L’heure des choix est venu se poser au moment des élections municipales. Les élections municipales ont ainsi constitué une occasion démocratique privilégiée à l’échelle « locale » pour un « redressement », une ré-orientation politique (pour 6 ans au moins).

 

Une convergence de facteurs multiples inscrits dans les territoires

 

Pour conclure, la géographie électorale nous éclaire sur ces choix qui permettent de faire émerger un projet politique en adéquation avec les habitants ; il convient de bien considérer : la part de l’espace, du territoire, des influences centre-périphérie, des demandes des quartiers, du rayonnement et des retombées politiques d'une ville…sur ses marges et ses périphéries, la part des effets de « voisinage » etc… Les facteurs sont donc multiples. Il faut être en mesure d’être à leur écoute et de les intégrer dans un projet (1).

 

Si nous savons finalement qu’il faut considérer le choix électoral comme le fruit de multiples effets, difficilement hiérarchisables, nous savons que aussi que le poids de la structure sociale écrase et masque le plus souvent l'ensemble des autres. Mais cela n’est pas systématique.

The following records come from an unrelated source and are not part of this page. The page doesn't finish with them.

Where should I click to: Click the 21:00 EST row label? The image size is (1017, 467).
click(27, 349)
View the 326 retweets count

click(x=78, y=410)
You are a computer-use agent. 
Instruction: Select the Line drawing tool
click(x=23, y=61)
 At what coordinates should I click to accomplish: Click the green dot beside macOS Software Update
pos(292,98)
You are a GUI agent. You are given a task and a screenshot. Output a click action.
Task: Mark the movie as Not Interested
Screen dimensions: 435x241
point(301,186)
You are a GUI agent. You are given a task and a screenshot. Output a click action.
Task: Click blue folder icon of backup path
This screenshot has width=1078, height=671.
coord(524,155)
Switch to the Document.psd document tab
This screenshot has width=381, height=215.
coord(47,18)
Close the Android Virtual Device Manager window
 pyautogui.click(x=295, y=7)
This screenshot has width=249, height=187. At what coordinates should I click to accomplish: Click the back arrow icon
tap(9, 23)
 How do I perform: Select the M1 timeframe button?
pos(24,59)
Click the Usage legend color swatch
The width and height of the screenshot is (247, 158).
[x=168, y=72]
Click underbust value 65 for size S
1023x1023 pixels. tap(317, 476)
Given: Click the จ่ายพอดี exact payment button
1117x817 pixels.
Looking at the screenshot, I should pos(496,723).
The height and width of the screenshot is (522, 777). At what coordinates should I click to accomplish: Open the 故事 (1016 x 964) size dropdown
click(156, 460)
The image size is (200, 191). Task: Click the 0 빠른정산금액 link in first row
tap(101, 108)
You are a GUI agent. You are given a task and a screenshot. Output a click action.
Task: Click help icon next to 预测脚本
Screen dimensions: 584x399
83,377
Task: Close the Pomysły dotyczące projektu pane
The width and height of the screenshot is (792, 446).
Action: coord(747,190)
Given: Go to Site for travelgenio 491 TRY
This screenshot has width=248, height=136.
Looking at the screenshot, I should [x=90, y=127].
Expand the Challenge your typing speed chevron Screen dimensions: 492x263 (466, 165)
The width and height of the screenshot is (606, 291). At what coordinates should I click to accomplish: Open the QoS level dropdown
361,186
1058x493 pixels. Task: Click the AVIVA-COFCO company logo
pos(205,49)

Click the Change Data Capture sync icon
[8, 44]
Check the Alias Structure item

Le vote reste quoi qu’il en soit l’outil politique qui permet de trancher et de valider un projet et qui ne peut être l’instrument d’une simple reproduction des intérêts politiques et sociaux à l’échelle communale et de ses territoires (1).

 

Ce second tour des élections municipales de 2020 nous l’a confirmé et il nous a donné l’occasion de mieux comprendre ces tensions entre logique arithmétique et dynamiques politiques qui se sont jouées dans les urnes dans un contexte sociétal où articuler l’urbain aux questions sociales et écologiques est devenu une question fondamentale.

 

Pascal POLITANSKI

5 juillet 2020

OVIPAL

 

(1) : Michel Bussi, « Eléments de géographie électorale, à travers l’exemple de la France de l’Ouest »

Publications de l’Université de Rouen, Rouen, 1998.